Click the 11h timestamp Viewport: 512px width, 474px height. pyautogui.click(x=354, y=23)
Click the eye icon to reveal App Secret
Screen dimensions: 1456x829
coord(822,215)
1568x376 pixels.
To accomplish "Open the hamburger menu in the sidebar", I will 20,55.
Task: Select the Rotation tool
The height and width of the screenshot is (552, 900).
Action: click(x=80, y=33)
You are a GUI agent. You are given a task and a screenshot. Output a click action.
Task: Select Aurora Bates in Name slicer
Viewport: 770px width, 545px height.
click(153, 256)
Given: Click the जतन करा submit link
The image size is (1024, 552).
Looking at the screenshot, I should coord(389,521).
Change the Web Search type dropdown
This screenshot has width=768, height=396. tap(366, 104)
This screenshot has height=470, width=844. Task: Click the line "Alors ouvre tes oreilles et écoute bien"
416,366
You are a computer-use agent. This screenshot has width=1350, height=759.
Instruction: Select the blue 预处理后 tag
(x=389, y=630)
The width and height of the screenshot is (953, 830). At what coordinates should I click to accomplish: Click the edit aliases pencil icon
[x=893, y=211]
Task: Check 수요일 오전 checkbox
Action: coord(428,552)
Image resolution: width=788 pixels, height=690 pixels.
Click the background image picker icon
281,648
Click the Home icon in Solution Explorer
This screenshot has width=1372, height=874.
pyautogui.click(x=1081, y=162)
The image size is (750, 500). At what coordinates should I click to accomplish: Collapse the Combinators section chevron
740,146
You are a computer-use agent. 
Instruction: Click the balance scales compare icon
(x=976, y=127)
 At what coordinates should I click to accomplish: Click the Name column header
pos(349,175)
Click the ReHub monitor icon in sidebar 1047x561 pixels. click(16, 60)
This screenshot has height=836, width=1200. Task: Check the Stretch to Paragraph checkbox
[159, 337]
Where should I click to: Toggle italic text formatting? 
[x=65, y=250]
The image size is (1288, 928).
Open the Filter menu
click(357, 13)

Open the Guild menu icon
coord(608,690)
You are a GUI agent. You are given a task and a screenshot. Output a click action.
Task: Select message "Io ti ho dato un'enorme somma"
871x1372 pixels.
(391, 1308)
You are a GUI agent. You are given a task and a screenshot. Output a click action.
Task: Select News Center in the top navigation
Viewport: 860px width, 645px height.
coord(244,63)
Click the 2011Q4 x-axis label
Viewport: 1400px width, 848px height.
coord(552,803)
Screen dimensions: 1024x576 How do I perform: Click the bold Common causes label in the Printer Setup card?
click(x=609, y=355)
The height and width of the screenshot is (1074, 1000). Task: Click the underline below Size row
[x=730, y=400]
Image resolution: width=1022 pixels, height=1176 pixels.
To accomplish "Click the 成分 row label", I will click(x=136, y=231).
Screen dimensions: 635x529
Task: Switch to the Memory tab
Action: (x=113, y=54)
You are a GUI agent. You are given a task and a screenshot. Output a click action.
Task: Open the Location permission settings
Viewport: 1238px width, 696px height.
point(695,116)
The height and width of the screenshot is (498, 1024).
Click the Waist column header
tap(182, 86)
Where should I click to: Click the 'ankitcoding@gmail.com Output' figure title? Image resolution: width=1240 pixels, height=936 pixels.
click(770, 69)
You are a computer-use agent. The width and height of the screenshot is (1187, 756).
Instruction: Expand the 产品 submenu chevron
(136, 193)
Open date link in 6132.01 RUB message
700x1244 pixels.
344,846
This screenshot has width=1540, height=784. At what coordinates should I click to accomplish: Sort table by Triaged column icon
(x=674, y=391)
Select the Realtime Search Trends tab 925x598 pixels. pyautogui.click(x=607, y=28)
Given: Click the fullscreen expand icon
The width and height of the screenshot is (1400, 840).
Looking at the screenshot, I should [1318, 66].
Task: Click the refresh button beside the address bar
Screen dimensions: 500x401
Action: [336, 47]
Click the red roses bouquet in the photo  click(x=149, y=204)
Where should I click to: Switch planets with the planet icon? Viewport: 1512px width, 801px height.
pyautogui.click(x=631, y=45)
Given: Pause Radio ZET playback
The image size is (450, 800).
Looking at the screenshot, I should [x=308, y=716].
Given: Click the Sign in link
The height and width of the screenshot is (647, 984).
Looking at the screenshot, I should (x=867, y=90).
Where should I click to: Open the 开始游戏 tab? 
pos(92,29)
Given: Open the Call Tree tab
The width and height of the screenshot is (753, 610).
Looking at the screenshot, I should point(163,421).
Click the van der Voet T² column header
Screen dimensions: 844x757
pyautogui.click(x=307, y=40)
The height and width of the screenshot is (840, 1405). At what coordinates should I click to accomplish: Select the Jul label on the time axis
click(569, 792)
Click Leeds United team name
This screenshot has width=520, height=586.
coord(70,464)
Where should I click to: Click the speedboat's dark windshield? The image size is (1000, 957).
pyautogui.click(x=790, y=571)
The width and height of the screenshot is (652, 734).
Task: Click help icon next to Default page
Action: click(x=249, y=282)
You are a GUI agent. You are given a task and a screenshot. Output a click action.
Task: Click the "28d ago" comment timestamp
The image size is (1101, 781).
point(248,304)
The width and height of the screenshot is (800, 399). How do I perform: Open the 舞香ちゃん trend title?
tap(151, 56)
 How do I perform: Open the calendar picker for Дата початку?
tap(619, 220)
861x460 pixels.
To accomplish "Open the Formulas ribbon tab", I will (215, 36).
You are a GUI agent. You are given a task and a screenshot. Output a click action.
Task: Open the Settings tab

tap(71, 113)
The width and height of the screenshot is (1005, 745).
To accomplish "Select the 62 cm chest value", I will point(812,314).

■ ■ ■ ■ ■

Please transcribe the entries above exactly as written.

Answer space:
Click the 11h timestamp Viewport: 512px width, 474px height. pyautogui.click(x=354, y=23)
Click the eye icon to reveal App Secret
Screen dimensions: 1456x829
coord(822,215)
1568x376 pixels.
To accomplish "Open the hamburger menu in the sidebar", I will 20,55.
Task: Select the Rotation tool
The height and width of the screenshot is (552, 900).
Action: click(x=80, y=33)
You are a GUI agent. You are given a task and a screenshot. Output a click action.
Task: Select Aurora Bates in Name slicer
Viewport: 770px width, 545px height.
click(153, 256)
Given: Click the जतन करा submit link
The image size is (1024, 552).
Looking at the screenshot, I should coord(389,521).
Change the Web Search type dropdown
This screenshot has width=768, height=396. tap(366, 104)
This screenshot has height=470, width=844. Task: Click the line "Alors ouvre tes oreilles et écoute bien"
416,366
You are a computer-use agent. This screenshot has width=1350, height=759.
Instruction: Select the blue 预处理后 tag
(x=389, y=630)
The width and height of the screenshot is (953, 830). At what coordinates should I click to accomplish: Click the edit aliases pencil icon
[x=893, y=211]
Task: Check 수요일 오전 checkbox
Action: coord(428,552)
Image resolution: width=788 pixels, height=690 pixels.
Click the background image picker icon
281,648
Click the Home icon in Solution Explorer
This screenshot has width=1372, height=874.
pyautogui.click(x=1081, y=162)
The image size is (750, 500). At what coordinates should I click to accomplish: Collapse the Combinators section chevron
740,146
You are a computer-use agent. 
Instruction: Click the balance scales compare icon
(x=976, y=127)
 At what coordinates should I click to accomplish: Click the Name column header
pos(349,175)
Click the ReHub monitor icon in sidebar 1047x561 pixels. click(16, 60)
This screenshot has height=836, width=1200. Task: Check the Stretch to Paragraph checkbox
[159, 337]
Where should I click to: Toggle italic text formatting? 
[x=65, y=250]
The image size is (1288, 928).
Open the Filter menu
click(357, 13)

Open the Guild menu icon
coord(608,690)
You are a GUI agent. You are given a task and a screenshot. Output a click action.
Task: Select message "Io ti ho dato un'enorme somma"
871x1372 pixels.
(391, 1308)
You are a GUI agent. You are given a task and a screenshot. Output a click action.
Task: Select News Center in the top navigation
Viewport: 860px width, 645px height.
coord(244,63)
Click the 2011Q4 x-axis label
Viewport: 1400px width, 848px height.
coord(552,803)
Screen dimensions: 1024x576 How do I perform: Click the bold Common causes label in the Printer Setup card?
click(x=609, y=355)
The height and width of the screenshot is (1074, 1000). Task: Click the underline below Size row
[x=730, y=400]
Image resolution: width=1022 pixels, height=1176 pixels.
To accomplish "Click the 成分 row label", I will click(x=136, y=231).
Screen dimensions: 635x529
Task: Switch to the Memory tab
Action: (x=113, y=54)
You are a GUI agent. You are given a task and a screenshot. Output a click action.
Task: Open the Location permission settings
Viewport: 1238px width, 696px height.
point(695,116)
The height and width of the screenshot is (498, 1024).
Click the Waist column header
tap(182, 86)
Where should I click to: Click the 'ankitcoding@gmail.com Output' figure title? Image resolution: width=1240 pixels, height=936 pixels.
click(770, 69)
You are a computer-use agent. The width and height of the screenshot is (1187, 756).
Instruction: Expand the 产品 submenu chevron
(136, 193)
Open date link in 6132.01 RUB message
700x1244 pixels.
344,846
This screenshot has width=1540, height=784. At what coordinates should I click to accomplish: Sort table by Triaged column icon
(x=674, y=391)
Select the Realtime Search Trends tab 925x598 pixels. pyautogui.click(x=607, y=28)
Given: Click the fullscreen expand icon
The width and height of the screenshot is (1400, 840).
Looking at the screenshot, I should [1318, 66].
Task: Click the refresh button beside the address bar
Screen dimensions: 500x401
Action: [336, 47]
Click the red roses bouquet in the photo  click(x=149, y=204)
Where should I click to: Switch planets with the planet icon? Viewport: 1512px width, 801px height.
pyautogui.click(x=631, y=45)
Given: Pause Radio ZET playback
The image size is (450, 800).
Looking at the screenshot, I should [x=308, y=716].
Given: Click the Sign in link
The height and width of the screenshot is (647, 984).
Looking at the screenshot, I should (x=867, y=90).
Where should I click to: Open the 开始游戏 tab? 
pos(92,29)
Given: Open the Call Tree tab
The width and height of the screenshot is (753, 610).
Looking at the screenshot, I should point(163,421).
Click the van der Voet T² column header
Screen dimensions: 844x757
pyautogui.click(x=307, y=40)
The height and width of the screenshot is (840, 1405). At what coordinates should I click to accomplish: Select the Jul label on the time axis
click(569, 792)
Click Leeds United team name
This screenshot has width=520, height=586.
coord(70,464)
Where should I click to: Click the speedboat's dark windshield? The image size is (1000, 957).
pyautogui.click(x=790, y=571)
The width and height of the screenshot is (652, 734).
Task: Click help icon next to Default page
Action: click(x=249, y=282)
You are a GUI agent. You are given a task and a screenshot. Output a click action.
Task: Click the "28d ago" comment timestamp
The image size is (1101, 781).
point(248,304)
The width and height of the screenshot is (800, 399). How do I perform: Open the 舞香ちゃん trend title?
tap(151, 56)
 How do I perform: Open the calendar picker for Дата початку?
tap(619, 220)
861x460 pixels.
To accomplish "Open the Formulas ribbon tab", I will (215, 36).
You are a GUI agent. You are given a task and a screenshot. Output a click action.
Task: Open the Settings tab

tap(71, 113)
The width and height of the screenshot is (1005, 745).
To accomplish "Select the 62 cm chest value", I will point(812,314).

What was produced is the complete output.